**Exercise details**
Please return the whole listing, character for character.
☆ ☆ ☆
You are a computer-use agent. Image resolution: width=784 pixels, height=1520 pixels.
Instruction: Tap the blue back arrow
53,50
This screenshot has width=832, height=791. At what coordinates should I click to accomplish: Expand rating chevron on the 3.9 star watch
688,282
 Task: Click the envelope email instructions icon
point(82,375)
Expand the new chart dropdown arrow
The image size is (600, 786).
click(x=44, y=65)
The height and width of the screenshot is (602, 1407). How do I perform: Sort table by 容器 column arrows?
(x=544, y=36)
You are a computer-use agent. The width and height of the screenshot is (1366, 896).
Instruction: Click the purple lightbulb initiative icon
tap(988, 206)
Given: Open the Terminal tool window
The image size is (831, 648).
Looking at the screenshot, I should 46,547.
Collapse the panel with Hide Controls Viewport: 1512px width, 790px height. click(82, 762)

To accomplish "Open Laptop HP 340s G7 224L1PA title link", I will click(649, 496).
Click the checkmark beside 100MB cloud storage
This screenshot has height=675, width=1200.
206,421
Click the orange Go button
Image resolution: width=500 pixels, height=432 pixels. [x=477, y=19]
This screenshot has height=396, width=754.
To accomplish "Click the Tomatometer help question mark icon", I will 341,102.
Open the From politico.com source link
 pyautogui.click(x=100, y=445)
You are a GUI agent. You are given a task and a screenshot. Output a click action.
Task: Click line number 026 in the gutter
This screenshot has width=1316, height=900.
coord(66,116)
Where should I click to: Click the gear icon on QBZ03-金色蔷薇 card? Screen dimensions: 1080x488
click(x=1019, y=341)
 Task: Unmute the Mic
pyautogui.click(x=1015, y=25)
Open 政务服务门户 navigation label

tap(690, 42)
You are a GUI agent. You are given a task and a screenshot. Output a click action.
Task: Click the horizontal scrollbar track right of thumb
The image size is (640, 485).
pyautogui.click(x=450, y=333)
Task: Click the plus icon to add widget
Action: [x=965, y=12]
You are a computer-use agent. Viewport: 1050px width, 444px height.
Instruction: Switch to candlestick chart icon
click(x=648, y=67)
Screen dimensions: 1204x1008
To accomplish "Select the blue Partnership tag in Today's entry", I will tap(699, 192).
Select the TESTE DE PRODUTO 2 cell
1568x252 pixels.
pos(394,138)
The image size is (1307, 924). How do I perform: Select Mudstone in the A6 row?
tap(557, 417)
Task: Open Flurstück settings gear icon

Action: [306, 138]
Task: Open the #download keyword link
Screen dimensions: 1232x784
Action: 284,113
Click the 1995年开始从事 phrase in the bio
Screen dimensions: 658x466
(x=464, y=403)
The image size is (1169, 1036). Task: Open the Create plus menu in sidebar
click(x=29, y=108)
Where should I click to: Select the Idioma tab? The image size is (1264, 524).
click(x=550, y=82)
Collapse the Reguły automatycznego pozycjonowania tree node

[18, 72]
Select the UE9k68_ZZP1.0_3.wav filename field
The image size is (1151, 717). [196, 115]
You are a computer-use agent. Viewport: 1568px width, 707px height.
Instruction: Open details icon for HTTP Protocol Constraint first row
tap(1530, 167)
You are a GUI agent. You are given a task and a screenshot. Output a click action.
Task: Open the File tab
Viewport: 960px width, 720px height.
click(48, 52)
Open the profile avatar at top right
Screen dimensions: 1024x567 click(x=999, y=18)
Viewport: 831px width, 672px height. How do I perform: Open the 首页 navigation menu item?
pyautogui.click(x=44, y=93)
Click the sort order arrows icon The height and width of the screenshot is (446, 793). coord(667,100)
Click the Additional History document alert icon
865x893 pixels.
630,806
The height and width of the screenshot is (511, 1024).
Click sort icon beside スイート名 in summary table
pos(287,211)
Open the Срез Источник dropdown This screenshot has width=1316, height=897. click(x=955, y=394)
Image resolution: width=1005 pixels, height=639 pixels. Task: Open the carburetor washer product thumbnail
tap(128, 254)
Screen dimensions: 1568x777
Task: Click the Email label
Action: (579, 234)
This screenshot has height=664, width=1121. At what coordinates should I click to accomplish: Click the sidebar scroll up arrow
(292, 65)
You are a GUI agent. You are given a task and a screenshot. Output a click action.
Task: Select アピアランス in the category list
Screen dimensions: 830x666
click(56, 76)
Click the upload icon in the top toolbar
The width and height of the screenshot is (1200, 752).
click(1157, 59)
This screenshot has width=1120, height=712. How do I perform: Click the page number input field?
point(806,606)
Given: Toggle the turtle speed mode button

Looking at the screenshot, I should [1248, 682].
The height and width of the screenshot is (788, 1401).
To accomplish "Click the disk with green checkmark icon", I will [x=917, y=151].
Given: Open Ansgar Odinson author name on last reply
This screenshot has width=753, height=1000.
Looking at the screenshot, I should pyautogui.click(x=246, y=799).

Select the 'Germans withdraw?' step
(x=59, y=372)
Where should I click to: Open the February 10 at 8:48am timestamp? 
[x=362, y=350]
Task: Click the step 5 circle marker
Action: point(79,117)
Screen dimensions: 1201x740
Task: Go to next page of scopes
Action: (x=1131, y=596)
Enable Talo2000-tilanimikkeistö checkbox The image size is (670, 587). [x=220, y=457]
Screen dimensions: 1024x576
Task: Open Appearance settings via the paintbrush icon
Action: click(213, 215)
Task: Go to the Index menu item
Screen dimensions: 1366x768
☆ ☆ ☆
**Solution for this exercise**
You are a computer-use agent. Image resolution: width=784 pixels, height=1520 pixels.
Instruction: Tap the blue back arrow
53,50
This screenshot has width=832, height=791. At what coordinates should I click to accomplish: Expand rating chevron on the 3.9 star watch
688,282
 Task: Click the envelope email instructions icon
point(82,375)
Expand the new chart dropdown arrow
The image size is (600, 786).
click(x=44, y=65)
The height and width of the screenshot is (602, 1407). How do I perform: Sort table by 容器 column arrows?
(x=544, y=36)
You are a computer-use agent. The width and height of the screenshot is (1366, 896).
Instruction: Click the purple lightbulb initiative icon
tap(988, 206)
Given: Open the Terminal tool window
The image size is (831, 648).
Looking at the screenshot, I should 46,547.
Collapse the panel with Hide Controls Viewport: 1512px width, 790px height. click(82, 762)

To accomplish "Open Laptop HP 340s G7 224L1PA title link", I will click(649, 496).
Click the checkmark beside 100MB cloud storage
This screenshot has height=675, width=1200.
206,421
Click the orange Go button
Image resolution: width=500 pixels, height=432 pixels. [x=477, y=19]
This screenshot has height=396, width=754.
To accomplish "Click the Tomatometer help question mark icon", I will 341,102.
Open the From politico.com source link
 pyautogui.click(x=100, y=445)
You are a GUI agent. You are given a task and a screenshot. Output a click action.
Task: Click line number 026 in the gutter
This screenshot has width=1316, height=900.
coord(66,116)
Where should I click to: Click the gear icon on QBZ03-金色蔷薇 card? Screen dimensions: 1080x488
click(x=1019, y=341)
 Task: Unmute the Mic
pyautogui.click(x=1015, y=25)
Open 政务服务门户 navigation label

tap(690, 42)
You are a GUI agent. You are given a task and a screenshot. Output a click action.
Task: Click the horizontal scrollbar track right of thumb
The image size is (640, 485).
pyautogui.click(x=450, y=333)
Task: Click the plus icon to add widget
Action: [x=965, y=12]
You are a computer-use agent. Viewport: 1050px width, 444px height.
Instruction: Switch to candlestick chart icon
click(x=648, y=67)
Screen dimensions: 1204x1008
To accomplish "Select the blue Partnership tag in Today's entry", I will tap(699, 192).
Select the TESTE DE PRODUTO 2 cell
1568x252 pixels.
pos(394,138)
The image size is (1307, 924). How do I perform: Select Mudstone in the A6 row?
tap(557, 417)
Task: Open Flurstück settings gear icon

Action: [306, 138]
Task: Open the #download keyword link
Screen dimensions: 1232x784
Action: 284,113
Click the 1995年开始从事 phrase in the bio
Screen dimensions: 658x466
(x=464, y=403)
The image size is (1169, 1036). Task: Open the Create plus menu in sidebar
click(x=29, y=108)
Where should I click to: Select the Idioma tab? The image size is (1264, 524).
click(x=550, y=82)
Collapse the Reguły automatycznego pozycjonowania tree node

[18, 72]
Select the UE9k68_ZZP1.0_3.wav filename field
The image size is (1151, 717). [196, 115]
You are a computer-use agent. Viewport: 1568px width, 707px height.
Instruction: Open details icon for HTTP Protocol Constraint first row
tap(1530, 167)
You are a GUI agent. You are given a task and a screenshot. Output a click action.
Task: Open the File tab
Viewport: 960px width, 720px height.
click(48, 52)
Open the profile avatar at top right
Screen dimensions: 1024x567 click(x=999, y=18)
Viewport: 831px width, 672px height. How do I perform: Open the 首页 navigation menu item?
pyautogui.click(x=44, y=93)
Click the sort order arrows icon The height and width of the screenshot is (446, 793). coord(667,100)
Click the Additional History document alert icon
865x893 pixels.
630,806
The height and width of the screenshot is (511, 1024).
Click sort icon beside スイート名 in summary table
pos(287,211)
Open the Срез Источник dropdown This screenshot has width=1316, height=897. click(x=955, y=394)
Image resolution: width=1005 pixels, height=639 pixels. Task: Open the carburetor washer product thumbnail
tap(128, 254)
Screen dimensions: 1568x777
Task: Click the Email label
Action: (579, 234)
This screenshot has height=664, width=1121. At what coordinates should I click to accomplish: Click the sidebar scroll up arrow
(292, 65)
You are a GUI agent. You are given a task and a screenshot. Output a click action.
Task: Select アピアランス in the category list
Screen dimensions: 830x666
click(56, 76)
Click the upload icon in the top toolbar
The width and height of the screenshot is (1200, 752).
click(1157, 59)
This screenshot has width=1120, height=712. How do I perform: Click the page number input field?
point(806,606)
Given: Toggle the turtle speed mode button

Looking at the screenshot, I should [1248, 682].
The height and width of the screenshot is (788, 1401).
To accomplish "Click the disk with green checkmark icon", I will [x=917, y=151].
Given: Open Ansgar Odinson author name on last reply
This screenshot has width=753, height=1000.
Looking at the screenshot, I should pyautogui.click(x=246, y=799).

Select the 'Germans withdraw?' step
(x=59, y=372)
Where should I click to: Open the February 10 at 8:48am timestamp? 
[x=362, y=350]
Task: Click the step 5 circle marker
Action: point(79,117)
Screen dimensions: 1201x740
Task: Go to next page of scopes
Action: (x=1131, y=596)
Enable Talo2000-tilanimikkeistö checkbox The image size is (670, 587). [x=220, y=457]
Screen dimensions: 1024x576
Task: Open Appearance settings via the paintbrush icon
Action: click(213, 215)
Task: Go to the Index menu item
Screen dimensions: 1366x768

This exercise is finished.